The redesign is the first major catalog initiative since Plano, TX-based Penney hired former Spiegel president/CEO John Irvin in February 2001 as senior vice president/president of catalog and Internet. Penney hired another industry veteran, Bernie Feiwus, formerly of Neiman Marcus Direct, as senior vice president/associate director of catalog in March 2001.
“We’ve adapted our business model to focus on the way the customers like to shop,” says spokesperson Stephanie Brown. The product assortment, for instance, has been tweaked to appeal more to Penney’s core customers: women ages 35-49 from dual-income, middle-income households. The overall number of SKUs is down 5%-10%, though Brown says the new book is carrying slightly more apparel.

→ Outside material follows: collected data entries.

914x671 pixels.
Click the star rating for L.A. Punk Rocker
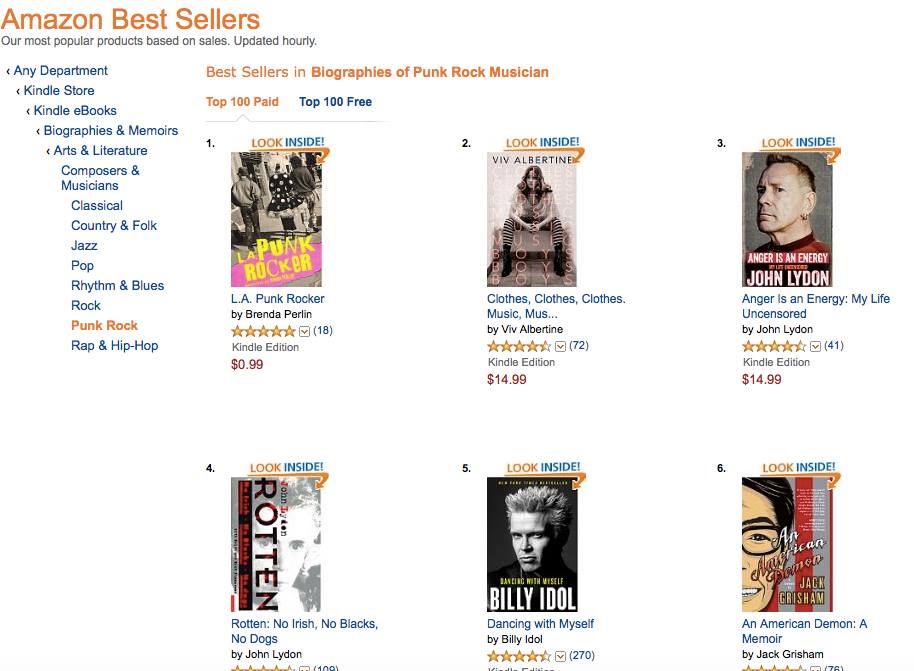pyautogui.click(x=264, y=330)
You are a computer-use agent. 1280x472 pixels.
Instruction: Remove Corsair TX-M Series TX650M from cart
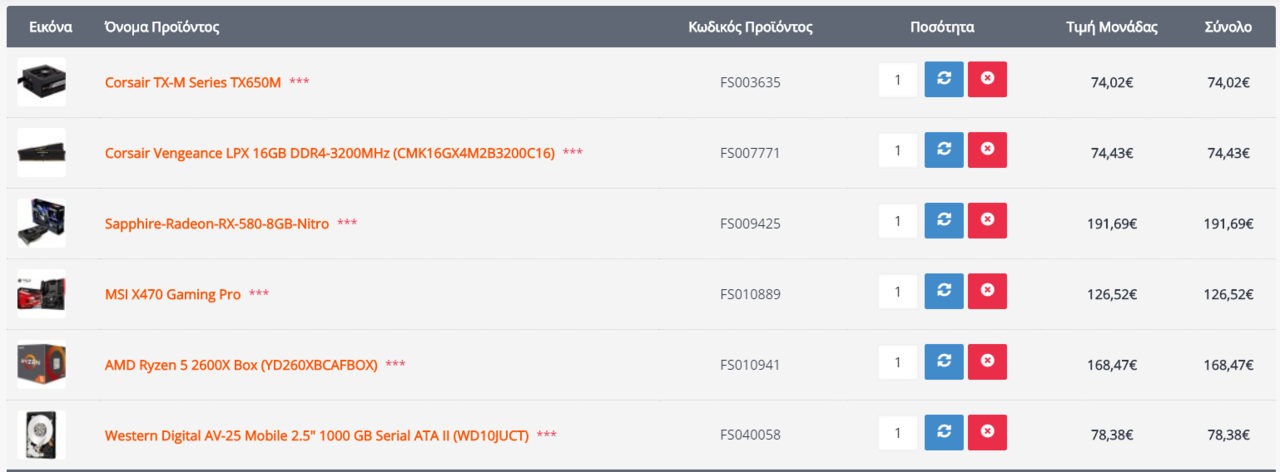coord(987,80)
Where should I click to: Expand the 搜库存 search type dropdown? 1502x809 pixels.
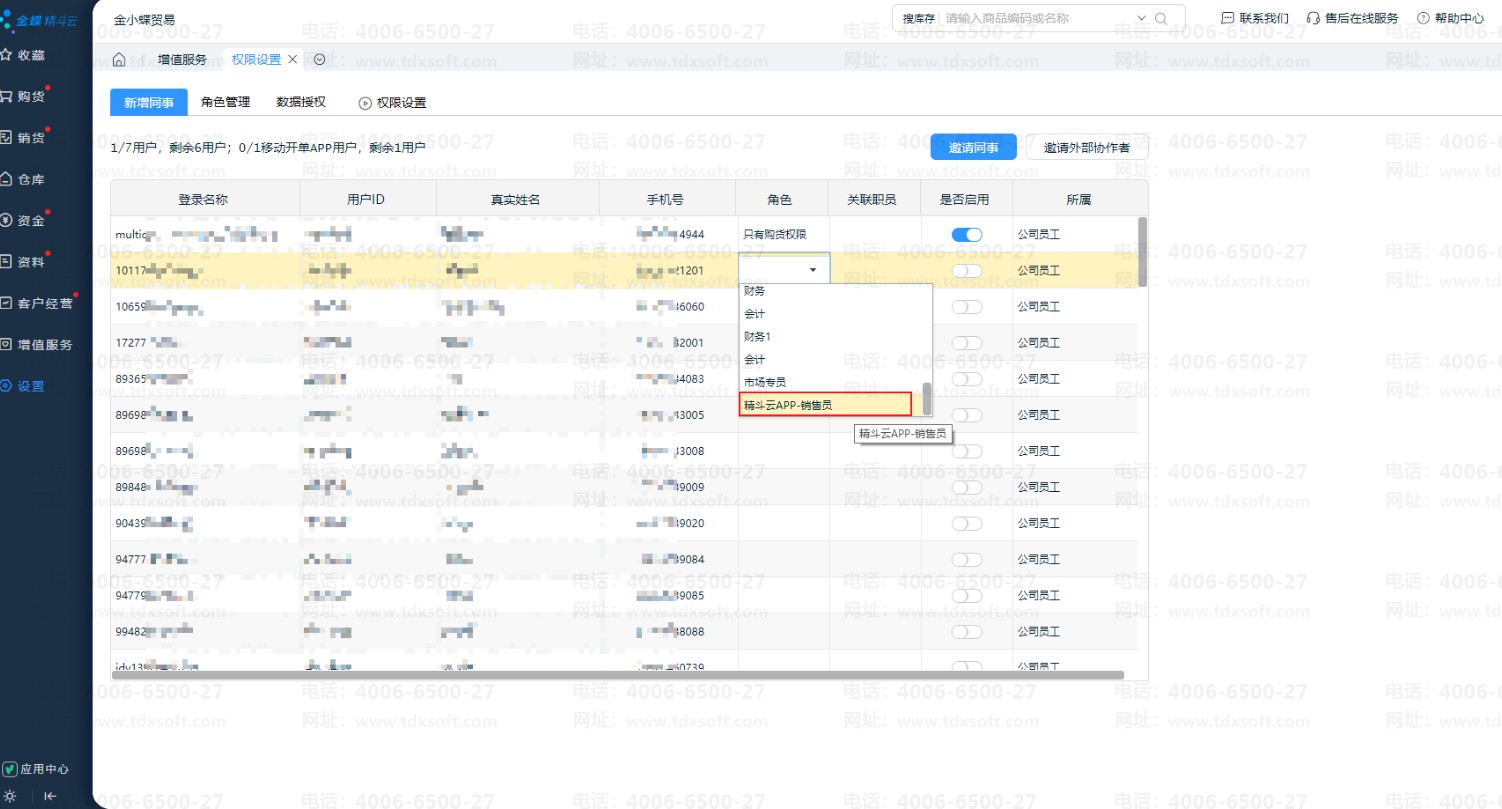(x=1142, y=18)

In terms of creative, Penney switched to a heavier paper stock and added more lifestyle-oriented photographs to make its pages more appealing. The trim size, at 7-15/16″ × 10-3/4″, is about 6% larger than last year’s; with 1,232 pages, the catalog has 140 fewer pages.

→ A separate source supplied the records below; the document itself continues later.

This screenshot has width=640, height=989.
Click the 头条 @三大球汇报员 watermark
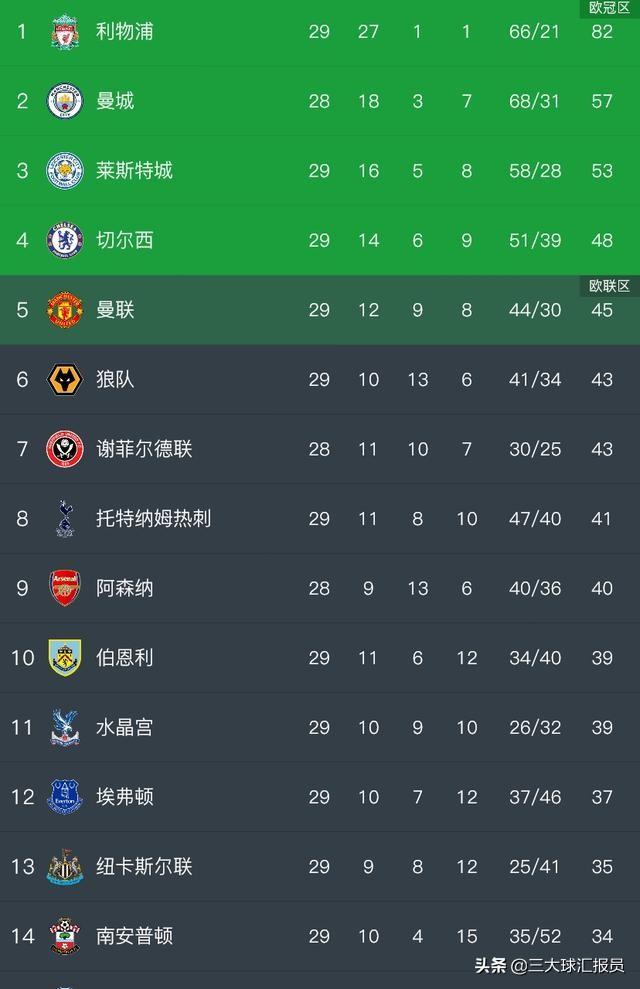point(549,965)
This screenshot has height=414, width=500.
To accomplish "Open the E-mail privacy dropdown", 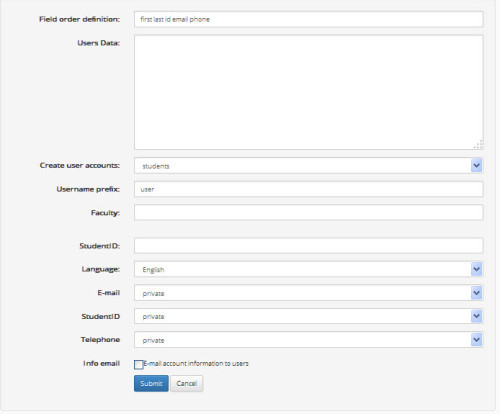I will (308, 293).
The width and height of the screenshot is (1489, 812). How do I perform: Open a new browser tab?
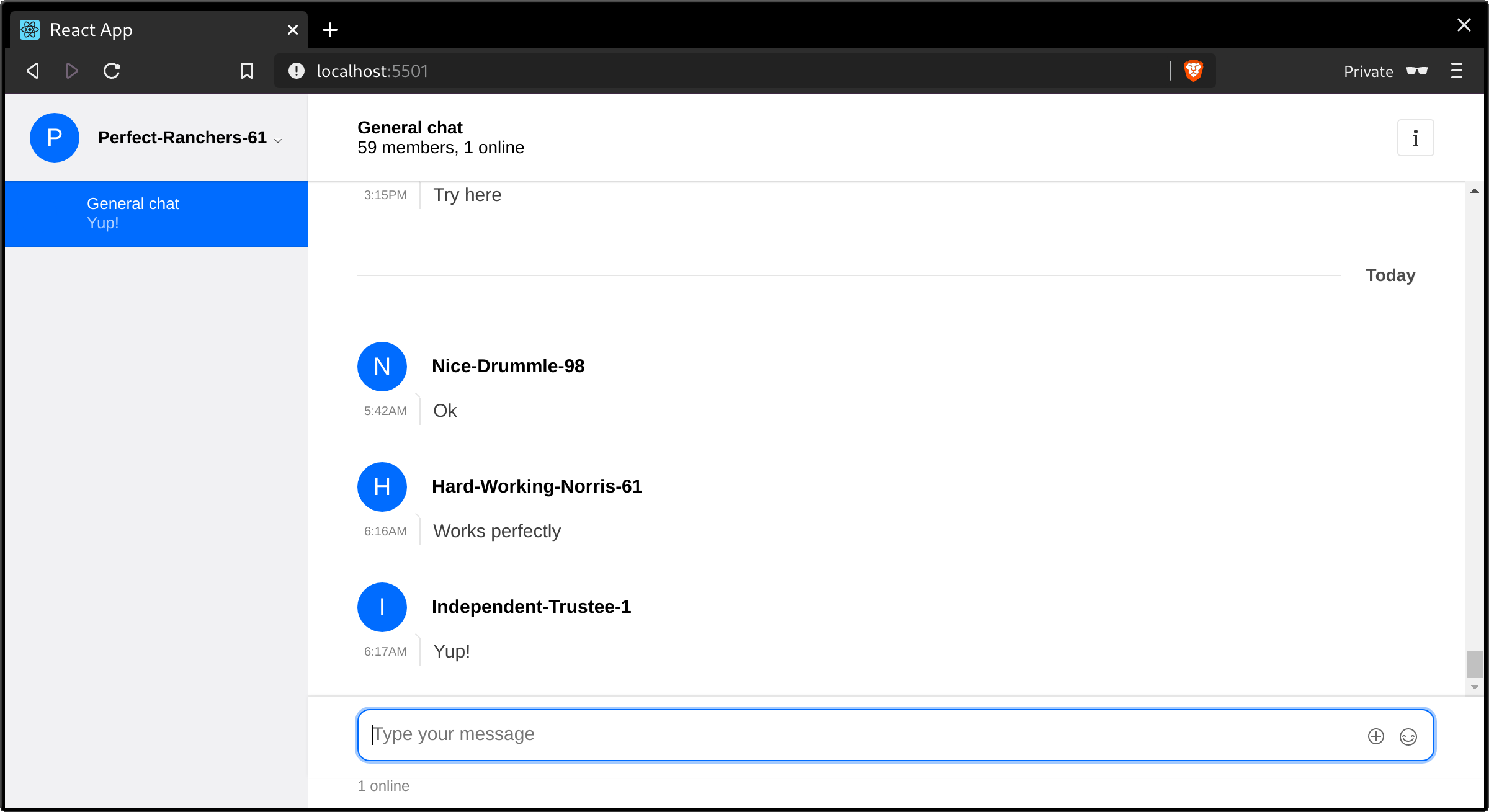(x=330, y=30)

Brown says Penney has invested “significant dollars” to improve the look and feel of the catalog. “This is the first step in a two- to five-year process,” Brown says, echoing what chairman/CEO Allen Questrom has said about overhauling Penney companywide. “It’s going to take some time to get that catalog business back on track.” For certain, the division could use a boost: For the nine weeks ended on Dec. 29, catalog sales totaled $760 million. That’s a 25% decline from the comparable period of 2000, due only in part to a cut in circulation.